| EXERCISE INSTRUCTIONS |
Exactly the lines from the start of the data through the line containing "Screen dimensions: 900x484" should be output, with both ends kept and nothing added.
DATA LISTING START
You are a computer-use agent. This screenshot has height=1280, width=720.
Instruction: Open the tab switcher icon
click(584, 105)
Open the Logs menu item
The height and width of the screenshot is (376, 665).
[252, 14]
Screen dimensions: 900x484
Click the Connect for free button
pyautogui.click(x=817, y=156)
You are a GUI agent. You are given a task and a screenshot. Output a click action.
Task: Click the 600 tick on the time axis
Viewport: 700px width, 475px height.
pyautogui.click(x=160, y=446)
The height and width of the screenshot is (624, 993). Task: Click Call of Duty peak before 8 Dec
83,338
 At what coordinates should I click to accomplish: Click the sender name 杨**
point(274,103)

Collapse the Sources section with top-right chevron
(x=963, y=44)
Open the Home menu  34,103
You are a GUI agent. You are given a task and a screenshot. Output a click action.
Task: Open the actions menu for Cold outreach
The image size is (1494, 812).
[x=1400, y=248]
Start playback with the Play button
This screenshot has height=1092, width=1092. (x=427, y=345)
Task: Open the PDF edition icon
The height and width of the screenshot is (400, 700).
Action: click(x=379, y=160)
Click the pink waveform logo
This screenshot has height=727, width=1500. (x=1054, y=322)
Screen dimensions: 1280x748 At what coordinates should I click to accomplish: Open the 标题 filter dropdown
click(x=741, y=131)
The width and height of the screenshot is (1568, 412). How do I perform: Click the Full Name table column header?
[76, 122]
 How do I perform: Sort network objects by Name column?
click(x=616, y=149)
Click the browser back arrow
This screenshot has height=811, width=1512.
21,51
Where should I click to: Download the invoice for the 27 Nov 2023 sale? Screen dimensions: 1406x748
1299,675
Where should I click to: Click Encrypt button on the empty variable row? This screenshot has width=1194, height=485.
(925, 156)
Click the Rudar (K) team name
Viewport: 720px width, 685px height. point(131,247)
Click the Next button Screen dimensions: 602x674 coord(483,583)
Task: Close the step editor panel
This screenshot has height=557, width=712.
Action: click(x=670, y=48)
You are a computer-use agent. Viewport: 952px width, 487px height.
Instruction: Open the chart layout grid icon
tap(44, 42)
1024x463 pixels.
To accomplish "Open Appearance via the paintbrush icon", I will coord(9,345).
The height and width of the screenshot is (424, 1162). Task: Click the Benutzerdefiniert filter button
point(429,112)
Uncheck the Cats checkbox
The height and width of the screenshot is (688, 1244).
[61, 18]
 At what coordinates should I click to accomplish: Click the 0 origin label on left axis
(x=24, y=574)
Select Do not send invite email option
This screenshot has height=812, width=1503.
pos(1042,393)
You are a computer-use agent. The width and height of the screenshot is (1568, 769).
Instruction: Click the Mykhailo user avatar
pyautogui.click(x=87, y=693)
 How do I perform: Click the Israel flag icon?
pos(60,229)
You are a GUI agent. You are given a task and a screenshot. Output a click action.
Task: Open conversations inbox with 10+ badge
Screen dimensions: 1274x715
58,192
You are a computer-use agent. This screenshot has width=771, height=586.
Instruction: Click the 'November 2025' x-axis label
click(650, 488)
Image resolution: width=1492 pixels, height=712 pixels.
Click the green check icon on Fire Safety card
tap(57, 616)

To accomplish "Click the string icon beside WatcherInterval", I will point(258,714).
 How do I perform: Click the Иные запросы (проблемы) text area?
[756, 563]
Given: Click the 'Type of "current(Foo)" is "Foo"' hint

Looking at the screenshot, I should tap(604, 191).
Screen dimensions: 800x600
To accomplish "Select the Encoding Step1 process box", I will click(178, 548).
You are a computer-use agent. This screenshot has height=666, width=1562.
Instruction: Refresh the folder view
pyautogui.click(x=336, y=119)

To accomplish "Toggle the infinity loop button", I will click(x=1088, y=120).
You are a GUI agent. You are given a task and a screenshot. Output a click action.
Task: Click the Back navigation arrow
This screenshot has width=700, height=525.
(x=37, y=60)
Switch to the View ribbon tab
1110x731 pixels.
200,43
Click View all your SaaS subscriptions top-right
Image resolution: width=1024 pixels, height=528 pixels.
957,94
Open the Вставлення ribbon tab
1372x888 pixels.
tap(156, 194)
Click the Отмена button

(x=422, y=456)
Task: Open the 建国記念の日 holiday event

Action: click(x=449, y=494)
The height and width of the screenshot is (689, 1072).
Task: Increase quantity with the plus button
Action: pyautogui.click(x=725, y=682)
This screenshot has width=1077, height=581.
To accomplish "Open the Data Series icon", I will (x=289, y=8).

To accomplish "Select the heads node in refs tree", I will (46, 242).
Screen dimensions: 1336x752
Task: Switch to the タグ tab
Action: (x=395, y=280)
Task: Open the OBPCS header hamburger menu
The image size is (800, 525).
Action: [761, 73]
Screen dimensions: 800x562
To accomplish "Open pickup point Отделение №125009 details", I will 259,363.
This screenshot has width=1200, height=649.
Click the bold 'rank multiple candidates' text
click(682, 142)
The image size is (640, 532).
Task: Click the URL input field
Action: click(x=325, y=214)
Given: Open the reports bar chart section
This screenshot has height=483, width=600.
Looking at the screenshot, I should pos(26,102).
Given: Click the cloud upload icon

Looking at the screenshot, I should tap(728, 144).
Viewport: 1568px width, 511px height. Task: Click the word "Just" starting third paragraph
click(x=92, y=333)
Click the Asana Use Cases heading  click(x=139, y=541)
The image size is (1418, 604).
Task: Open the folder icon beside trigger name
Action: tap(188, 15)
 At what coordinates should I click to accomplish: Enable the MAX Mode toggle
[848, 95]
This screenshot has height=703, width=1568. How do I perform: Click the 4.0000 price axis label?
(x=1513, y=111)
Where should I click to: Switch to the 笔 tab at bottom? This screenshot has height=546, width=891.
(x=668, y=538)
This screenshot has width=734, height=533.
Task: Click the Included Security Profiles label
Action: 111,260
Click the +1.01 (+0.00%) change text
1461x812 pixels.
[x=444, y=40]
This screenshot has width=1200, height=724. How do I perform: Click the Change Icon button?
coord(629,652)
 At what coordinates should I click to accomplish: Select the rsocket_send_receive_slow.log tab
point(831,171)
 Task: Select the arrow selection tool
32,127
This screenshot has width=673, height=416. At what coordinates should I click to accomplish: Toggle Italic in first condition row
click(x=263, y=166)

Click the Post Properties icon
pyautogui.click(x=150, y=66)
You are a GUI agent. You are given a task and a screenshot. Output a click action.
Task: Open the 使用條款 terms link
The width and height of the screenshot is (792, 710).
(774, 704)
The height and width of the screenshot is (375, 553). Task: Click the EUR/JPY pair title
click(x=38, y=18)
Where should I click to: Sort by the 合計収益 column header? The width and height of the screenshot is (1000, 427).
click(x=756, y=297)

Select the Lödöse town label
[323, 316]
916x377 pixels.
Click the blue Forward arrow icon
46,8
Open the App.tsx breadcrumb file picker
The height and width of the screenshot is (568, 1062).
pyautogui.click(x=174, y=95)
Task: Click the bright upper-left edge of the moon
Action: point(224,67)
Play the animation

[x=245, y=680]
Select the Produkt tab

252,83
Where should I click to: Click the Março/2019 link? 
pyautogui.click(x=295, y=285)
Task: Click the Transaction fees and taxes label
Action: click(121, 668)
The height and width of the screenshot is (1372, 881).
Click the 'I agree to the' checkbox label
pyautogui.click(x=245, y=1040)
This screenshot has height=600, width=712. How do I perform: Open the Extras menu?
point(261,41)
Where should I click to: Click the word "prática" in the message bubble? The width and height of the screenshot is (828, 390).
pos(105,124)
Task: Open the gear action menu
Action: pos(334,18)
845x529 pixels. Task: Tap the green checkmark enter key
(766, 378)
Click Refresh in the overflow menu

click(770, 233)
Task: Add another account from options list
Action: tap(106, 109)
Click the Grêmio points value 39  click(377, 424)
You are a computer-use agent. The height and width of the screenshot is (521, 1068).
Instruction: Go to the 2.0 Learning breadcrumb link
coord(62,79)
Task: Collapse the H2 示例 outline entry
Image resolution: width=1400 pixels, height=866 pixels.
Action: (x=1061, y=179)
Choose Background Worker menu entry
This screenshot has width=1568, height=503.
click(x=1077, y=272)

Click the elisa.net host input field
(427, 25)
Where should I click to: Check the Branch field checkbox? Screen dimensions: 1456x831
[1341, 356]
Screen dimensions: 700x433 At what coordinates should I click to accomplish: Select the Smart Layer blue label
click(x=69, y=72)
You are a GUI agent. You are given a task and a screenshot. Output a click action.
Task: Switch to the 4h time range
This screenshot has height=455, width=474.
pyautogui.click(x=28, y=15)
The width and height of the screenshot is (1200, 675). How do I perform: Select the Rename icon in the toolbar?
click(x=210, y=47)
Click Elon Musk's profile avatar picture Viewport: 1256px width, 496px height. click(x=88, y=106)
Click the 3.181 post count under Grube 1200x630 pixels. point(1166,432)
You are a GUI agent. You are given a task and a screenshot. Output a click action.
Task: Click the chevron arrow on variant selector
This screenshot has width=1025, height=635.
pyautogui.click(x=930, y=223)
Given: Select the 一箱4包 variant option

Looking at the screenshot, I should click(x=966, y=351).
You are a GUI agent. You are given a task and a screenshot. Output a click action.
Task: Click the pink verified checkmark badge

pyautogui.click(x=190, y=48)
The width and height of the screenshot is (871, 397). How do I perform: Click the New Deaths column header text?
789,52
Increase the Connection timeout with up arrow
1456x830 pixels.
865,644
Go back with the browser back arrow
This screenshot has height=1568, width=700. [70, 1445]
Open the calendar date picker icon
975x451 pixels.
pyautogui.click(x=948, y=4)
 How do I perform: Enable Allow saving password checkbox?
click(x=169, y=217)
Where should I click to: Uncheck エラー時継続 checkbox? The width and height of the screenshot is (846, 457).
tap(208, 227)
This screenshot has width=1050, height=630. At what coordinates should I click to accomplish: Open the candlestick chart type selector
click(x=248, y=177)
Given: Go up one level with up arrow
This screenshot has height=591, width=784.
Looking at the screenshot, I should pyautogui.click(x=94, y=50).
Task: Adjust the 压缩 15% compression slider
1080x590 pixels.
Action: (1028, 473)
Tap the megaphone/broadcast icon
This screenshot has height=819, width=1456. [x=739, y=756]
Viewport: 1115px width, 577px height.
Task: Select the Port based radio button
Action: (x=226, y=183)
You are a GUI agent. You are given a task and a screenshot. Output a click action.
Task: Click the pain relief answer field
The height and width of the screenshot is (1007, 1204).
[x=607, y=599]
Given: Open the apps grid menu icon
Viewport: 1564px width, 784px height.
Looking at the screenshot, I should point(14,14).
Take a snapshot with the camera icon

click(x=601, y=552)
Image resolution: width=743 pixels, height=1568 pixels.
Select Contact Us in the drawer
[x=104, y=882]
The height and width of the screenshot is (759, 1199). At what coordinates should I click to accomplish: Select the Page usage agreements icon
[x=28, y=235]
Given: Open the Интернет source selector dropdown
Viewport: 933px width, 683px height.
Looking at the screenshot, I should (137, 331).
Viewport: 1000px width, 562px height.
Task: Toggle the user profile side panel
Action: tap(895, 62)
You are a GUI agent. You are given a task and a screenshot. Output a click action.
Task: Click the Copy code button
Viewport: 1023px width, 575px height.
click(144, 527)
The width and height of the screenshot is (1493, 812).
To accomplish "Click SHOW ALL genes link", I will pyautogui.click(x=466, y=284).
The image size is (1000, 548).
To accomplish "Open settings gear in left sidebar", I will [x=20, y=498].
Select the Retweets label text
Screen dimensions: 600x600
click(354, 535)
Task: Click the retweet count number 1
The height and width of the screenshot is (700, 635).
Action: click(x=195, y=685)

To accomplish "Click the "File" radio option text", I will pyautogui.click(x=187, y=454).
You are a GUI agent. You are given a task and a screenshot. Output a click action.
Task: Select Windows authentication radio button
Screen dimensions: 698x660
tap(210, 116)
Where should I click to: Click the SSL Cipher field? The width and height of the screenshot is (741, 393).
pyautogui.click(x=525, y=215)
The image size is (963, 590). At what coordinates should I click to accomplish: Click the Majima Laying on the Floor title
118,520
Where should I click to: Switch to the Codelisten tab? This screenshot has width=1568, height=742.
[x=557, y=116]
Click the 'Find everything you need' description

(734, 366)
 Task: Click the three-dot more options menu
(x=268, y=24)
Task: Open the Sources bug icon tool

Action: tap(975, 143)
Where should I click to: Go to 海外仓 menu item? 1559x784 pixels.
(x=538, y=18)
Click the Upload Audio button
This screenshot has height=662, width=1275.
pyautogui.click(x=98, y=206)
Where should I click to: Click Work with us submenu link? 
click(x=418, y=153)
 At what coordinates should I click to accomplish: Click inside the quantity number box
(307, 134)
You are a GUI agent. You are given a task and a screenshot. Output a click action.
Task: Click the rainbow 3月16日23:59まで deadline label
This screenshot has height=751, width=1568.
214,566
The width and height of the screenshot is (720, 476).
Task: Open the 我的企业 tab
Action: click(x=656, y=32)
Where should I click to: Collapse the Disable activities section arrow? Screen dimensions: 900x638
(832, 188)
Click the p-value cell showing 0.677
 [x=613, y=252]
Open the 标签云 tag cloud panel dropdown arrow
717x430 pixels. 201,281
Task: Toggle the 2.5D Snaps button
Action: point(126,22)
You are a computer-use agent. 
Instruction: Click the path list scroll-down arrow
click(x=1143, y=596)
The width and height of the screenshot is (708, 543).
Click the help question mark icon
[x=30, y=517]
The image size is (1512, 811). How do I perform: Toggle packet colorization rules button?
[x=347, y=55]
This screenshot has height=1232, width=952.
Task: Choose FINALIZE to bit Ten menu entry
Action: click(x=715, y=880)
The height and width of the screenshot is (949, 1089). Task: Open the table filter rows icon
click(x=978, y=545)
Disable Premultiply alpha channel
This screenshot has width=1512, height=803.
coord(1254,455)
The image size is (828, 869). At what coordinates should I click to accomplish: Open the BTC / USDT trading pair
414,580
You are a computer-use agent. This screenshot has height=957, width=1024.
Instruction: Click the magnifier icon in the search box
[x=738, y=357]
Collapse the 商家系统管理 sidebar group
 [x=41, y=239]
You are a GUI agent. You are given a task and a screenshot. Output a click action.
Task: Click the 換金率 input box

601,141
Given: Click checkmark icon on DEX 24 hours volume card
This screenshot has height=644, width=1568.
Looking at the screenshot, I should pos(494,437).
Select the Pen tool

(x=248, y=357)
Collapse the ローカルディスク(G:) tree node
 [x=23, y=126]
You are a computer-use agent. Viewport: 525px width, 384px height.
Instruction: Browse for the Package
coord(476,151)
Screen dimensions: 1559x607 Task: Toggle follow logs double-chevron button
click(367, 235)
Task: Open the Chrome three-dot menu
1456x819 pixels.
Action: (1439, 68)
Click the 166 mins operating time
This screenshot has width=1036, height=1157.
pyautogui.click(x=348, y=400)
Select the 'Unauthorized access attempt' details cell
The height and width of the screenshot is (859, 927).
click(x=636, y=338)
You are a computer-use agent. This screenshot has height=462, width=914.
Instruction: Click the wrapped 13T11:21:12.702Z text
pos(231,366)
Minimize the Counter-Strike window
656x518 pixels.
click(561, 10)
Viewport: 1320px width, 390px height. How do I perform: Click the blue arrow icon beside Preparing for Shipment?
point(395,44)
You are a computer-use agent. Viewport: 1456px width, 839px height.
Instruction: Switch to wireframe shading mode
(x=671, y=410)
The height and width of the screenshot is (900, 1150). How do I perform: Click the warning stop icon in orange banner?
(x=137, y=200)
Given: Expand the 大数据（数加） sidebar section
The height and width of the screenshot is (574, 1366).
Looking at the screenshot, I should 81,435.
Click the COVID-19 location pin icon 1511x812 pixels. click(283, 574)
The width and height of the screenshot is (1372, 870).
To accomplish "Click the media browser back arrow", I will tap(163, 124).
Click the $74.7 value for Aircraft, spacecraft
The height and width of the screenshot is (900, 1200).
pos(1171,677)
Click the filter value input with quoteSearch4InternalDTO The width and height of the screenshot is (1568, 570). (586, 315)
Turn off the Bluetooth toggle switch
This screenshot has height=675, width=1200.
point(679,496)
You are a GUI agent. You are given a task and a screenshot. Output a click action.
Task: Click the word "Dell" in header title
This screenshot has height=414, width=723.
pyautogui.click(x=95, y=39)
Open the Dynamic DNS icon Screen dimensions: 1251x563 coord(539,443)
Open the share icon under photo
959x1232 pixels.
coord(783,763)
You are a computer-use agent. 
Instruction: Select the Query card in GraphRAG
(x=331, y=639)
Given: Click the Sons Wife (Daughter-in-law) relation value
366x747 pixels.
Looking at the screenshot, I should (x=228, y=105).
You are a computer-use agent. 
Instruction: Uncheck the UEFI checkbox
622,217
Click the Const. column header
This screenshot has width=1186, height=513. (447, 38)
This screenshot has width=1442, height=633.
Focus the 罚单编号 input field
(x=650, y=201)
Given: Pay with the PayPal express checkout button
DATA LISTING END
| YOUR RESPONSE |
You are a computer-use agent. This screenshot has height=1280, width=720.
Instruction: Open the tab switcher icon
click(584, 105)
Open the Logs menu item
The height and width of the screenshot is (376, 665).
[252, 14]
Screen dimensions: 900x484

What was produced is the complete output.